Egypt’s launched its National Dialogue on Wednesday, gathering several political parties, civil groups, syndicates, intellectuals, and public figures.
The National Dialogue will discuss key political, economic, and social issues.
Diaa Rashwan, General Coordinator of the National Dialogue, said that all sessions would be open to the media but discussions around the constitution, foreign policy and strategic national security issues would be off limits.
In a recorded speech in the opening session, Egypt’s President Abdel-Fattah Al-Sisi vowed to ensure its success and implement its outcomes within a framework of democracy and effective political practice.
Egypt’s Former Foreign Minister Amre Moussa, said that the National dialogue is an opportunity to discuss what concerns public opinion in Egypt, especially at this critical stage.
He reflected on the questions of the Egyptian people, regarding the country’s direction. “In reality, Egyptians are now anxious and have questions regarding the country’s fate.”
“People are asking, where is the transparency?

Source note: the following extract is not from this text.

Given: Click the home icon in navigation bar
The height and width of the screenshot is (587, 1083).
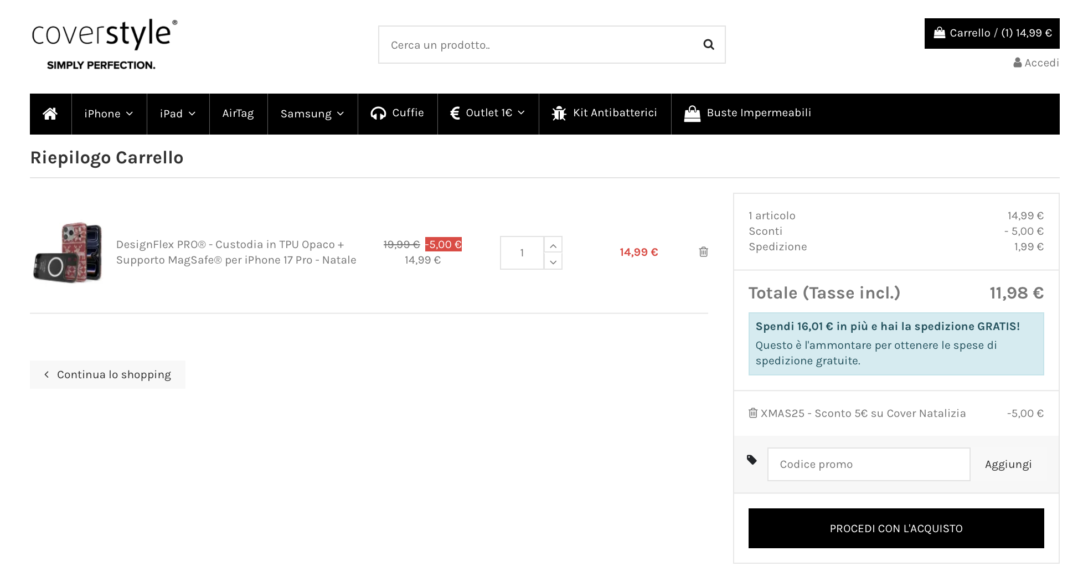Looking at the screenshot, I should coord(50,114).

What is the debt situation? Why are investments decreasing? How high would the inflation go? Did the security policy undermine Egypt’s economic movement?”

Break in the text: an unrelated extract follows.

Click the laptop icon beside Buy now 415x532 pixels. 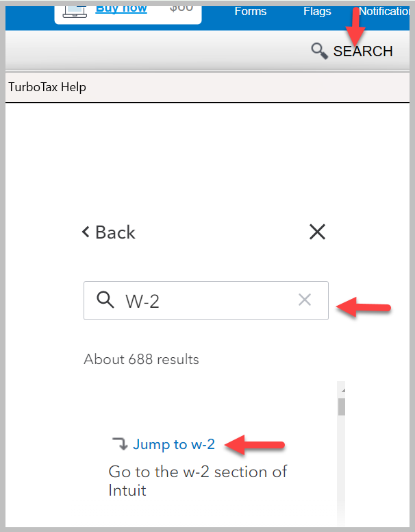point(75,9)
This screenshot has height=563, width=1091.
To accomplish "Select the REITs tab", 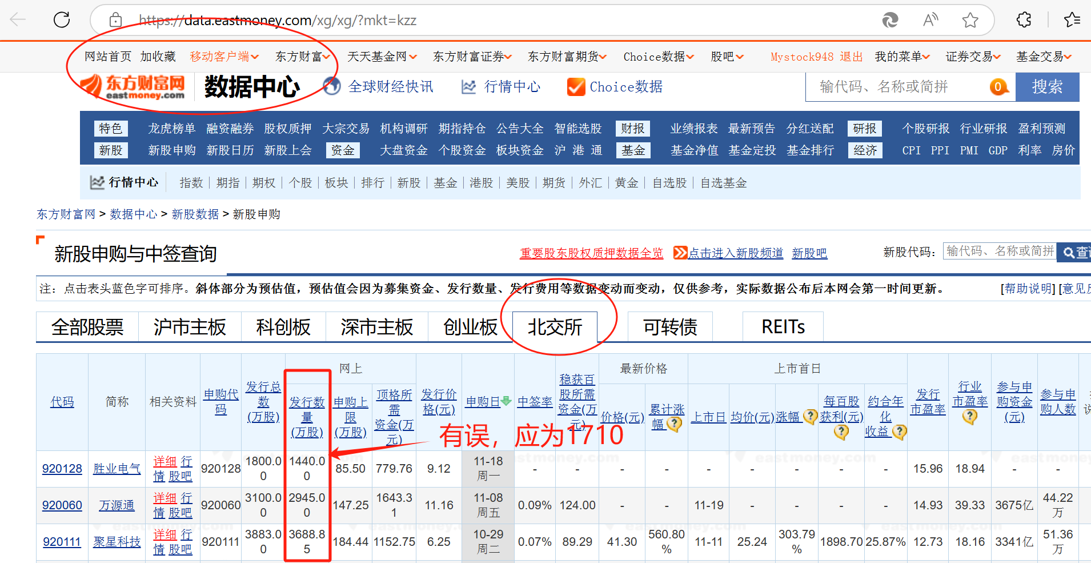I will tap(783, 326).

Moussa criticised the absence of “spending priorities in the Egyptian state, stressing that Egypt is facing unprecedented challenges that stem not only from external circumstances but also from internal mistakes.

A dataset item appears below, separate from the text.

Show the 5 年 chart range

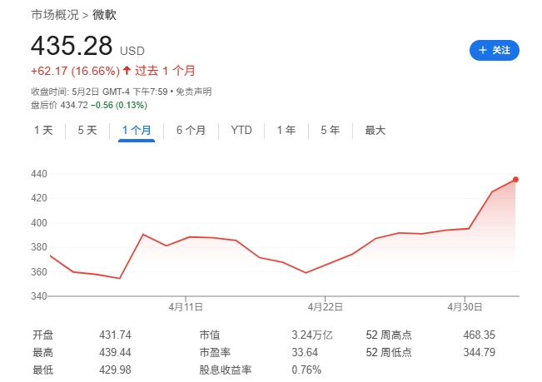(330, 130)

He stressed the need for honesty and clarity as “people need to be given an honest answer no matter how shocking it may be and should be prepared for a tough future.”
It is time to deal directly with the pre-trial detention file, and end it for once and for all,” Moussa stressed.
Hossam Badrawi, the National Dialogue’s consultant for Egypt Vision 2030, argued in favour of Egypt’s 2014 constitution, which calls for turning Egypt into a civilian democratic state and guarantees and protects citizens’ freedom of speech and private lives.”
He asserted that Egypt’s presidential system is the country’s best fit, adding that two terms of not more than 12 years are the guarantee against autocracy.
He also indicated that the armed forces and security forces should be confined to preserving national security, and should not interfere with the civilian and democratic nature of the state, he added.
“The armed forces should not carry the burden of development,” Badrawi said.